# WHAT IS BEING ASKED:
Which lines in the records below contain the word "Accessibility"? Return each of them.

-----

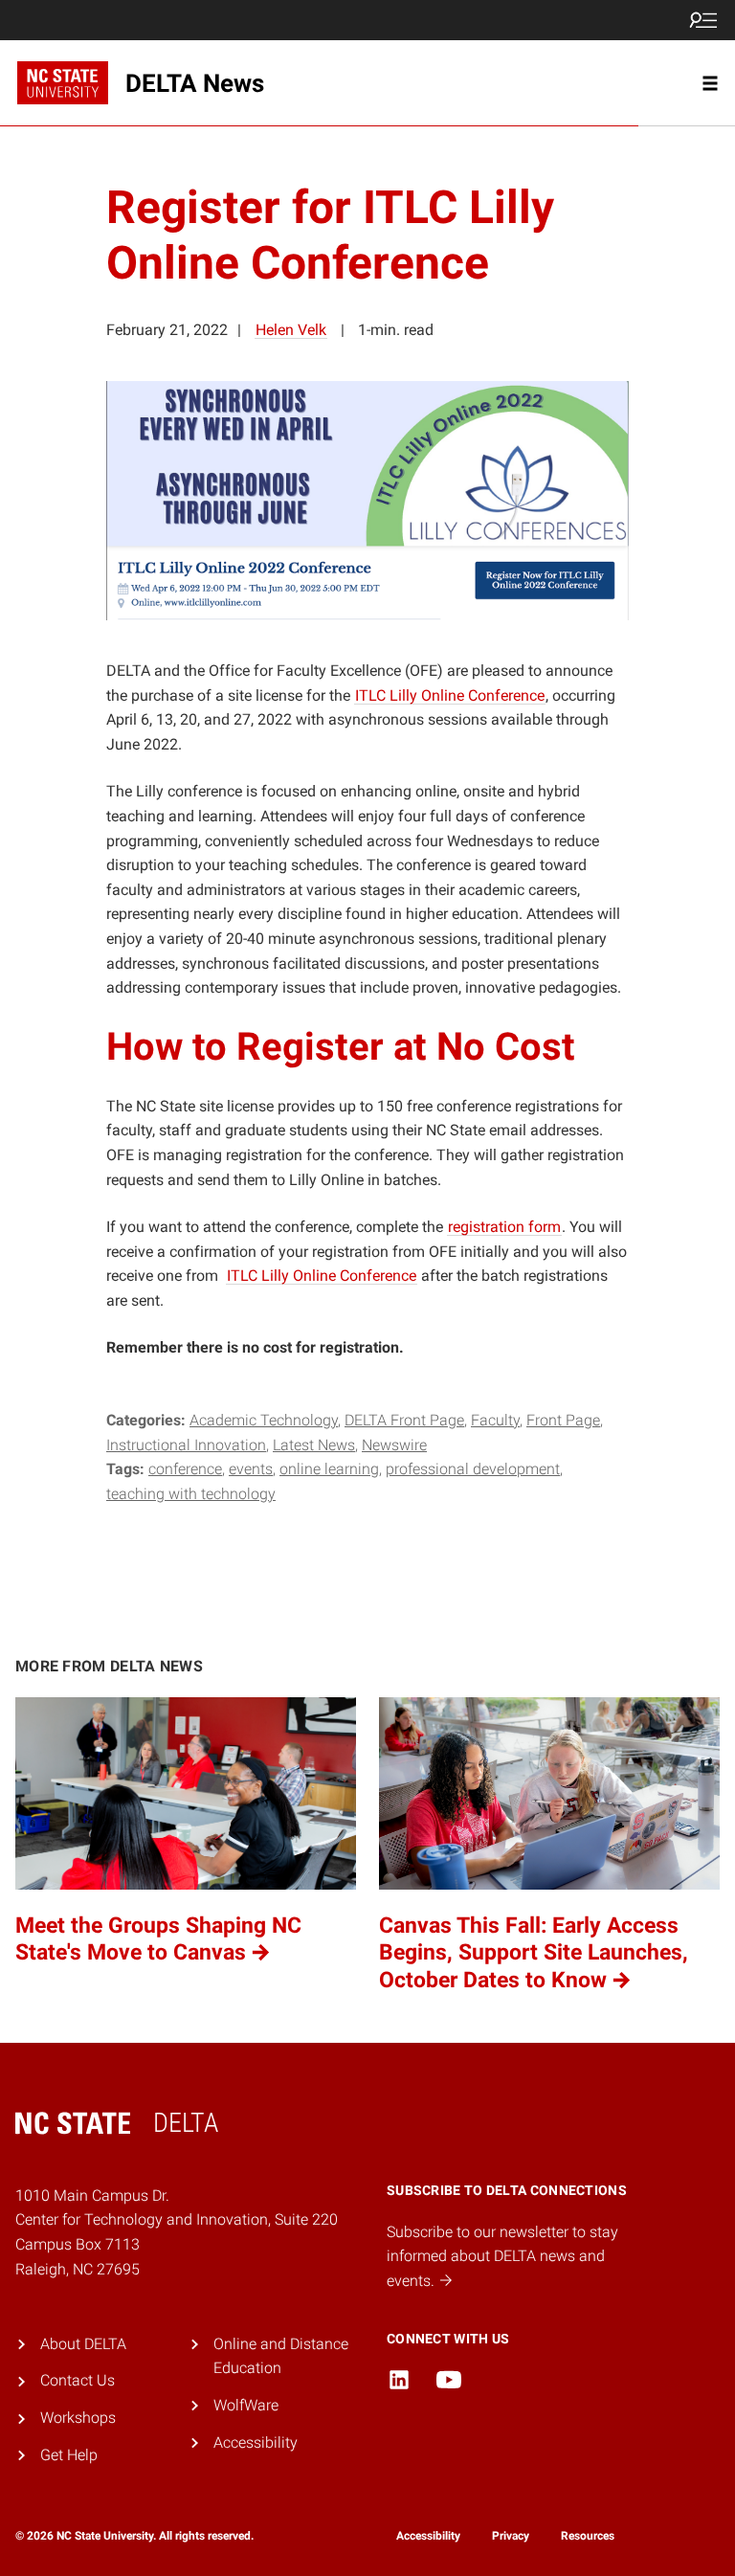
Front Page (563, 1420)
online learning (329, 1469)
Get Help (69, 2455)
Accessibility (255, 2442)
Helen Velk (291, 330)
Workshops (78, 2417)
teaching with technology (191, 1494)
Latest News (314, 1445)
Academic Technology (263, 1420)
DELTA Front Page (404, 1420)
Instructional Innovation (186, 1445)
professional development (473, 1469)
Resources (587, 2535)
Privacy (510, 2535)
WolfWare (245, 2405)
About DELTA (83, 2344)
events (251, 1469)
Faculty (495, 1420)
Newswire (394, 1445)
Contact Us (77, 2380)
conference (185, 1469)
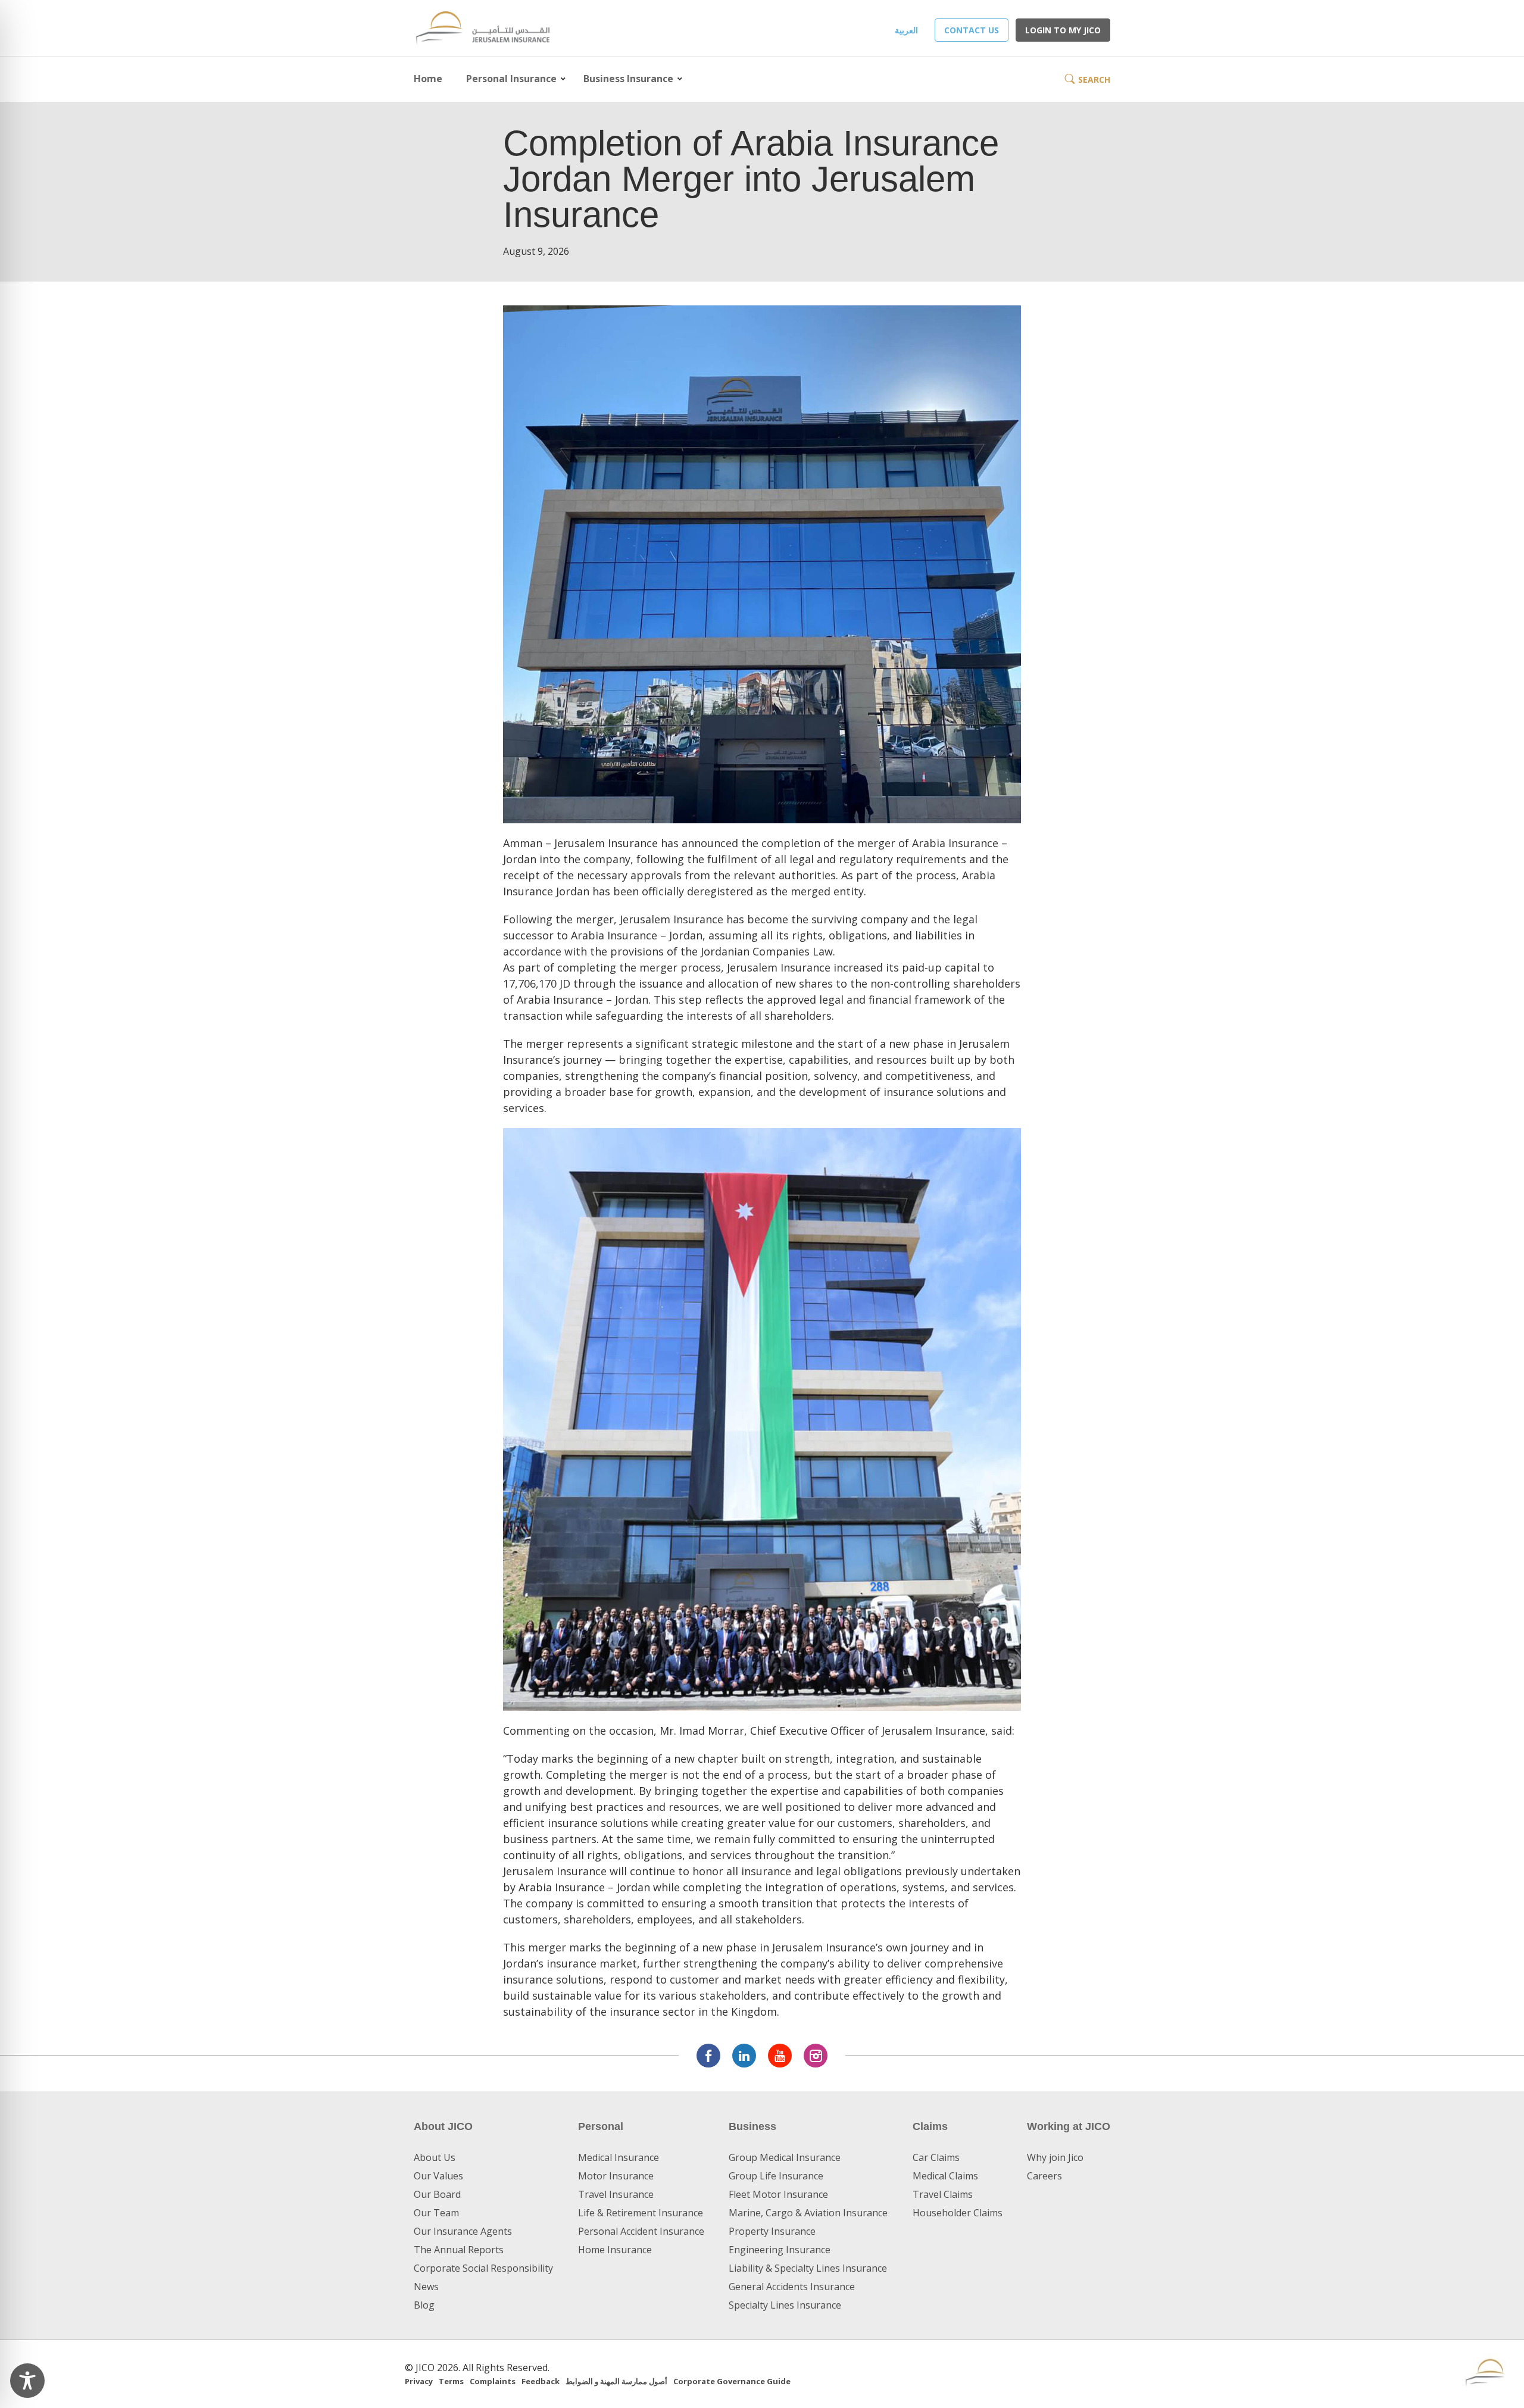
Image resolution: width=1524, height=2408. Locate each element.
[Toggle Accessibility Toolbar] (27, 2380)
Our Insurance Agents (463, 2231)
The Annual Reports (459, 2249)
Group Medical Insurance (785, 2157)
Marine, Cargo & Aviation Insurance (808, 2212)
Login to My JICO (1063, 30)
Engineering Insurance (779, 2249)
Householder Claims (958, 2212)
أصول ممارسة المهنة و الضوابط (616, 2381)
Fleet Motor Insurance (778, 2194)
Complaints (493, 2381)
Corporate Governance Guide (732, 2381)
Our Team (436, 2212)
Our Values (438, 2175)
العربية (906, 30)
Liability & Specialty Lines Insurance (808, 2268)
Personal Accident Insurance (641, 2231)
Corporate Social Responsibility (483, 2268)
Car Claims (936, 2157)
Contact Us (971, 30)
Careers (1044, 2175)
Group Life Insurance (776, 2175)
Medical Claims (945, 2175)
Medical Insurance (618, 2157)
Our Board (437, 2194)
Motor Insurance (616, 2175)
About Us (434, 2157)
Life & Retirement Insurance (640, 2212)
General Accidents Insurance (792, 2286)
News (426, 2286)
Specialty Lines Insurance (785, 2305)
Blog (424, 2305)
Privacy (419, 2381)
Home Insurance (615, 2249)
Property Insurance (772, 2231)
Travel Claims (943, 2194)
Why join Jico (1055, 2157)
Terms (451, 2381)
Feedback (540, 2381)
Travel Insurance (616, 2194)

-----

# OUTPUT OF THE TASK:
Accessibility (255, 2442)
[Toggle Accessibility Toolbar] (27, 2380)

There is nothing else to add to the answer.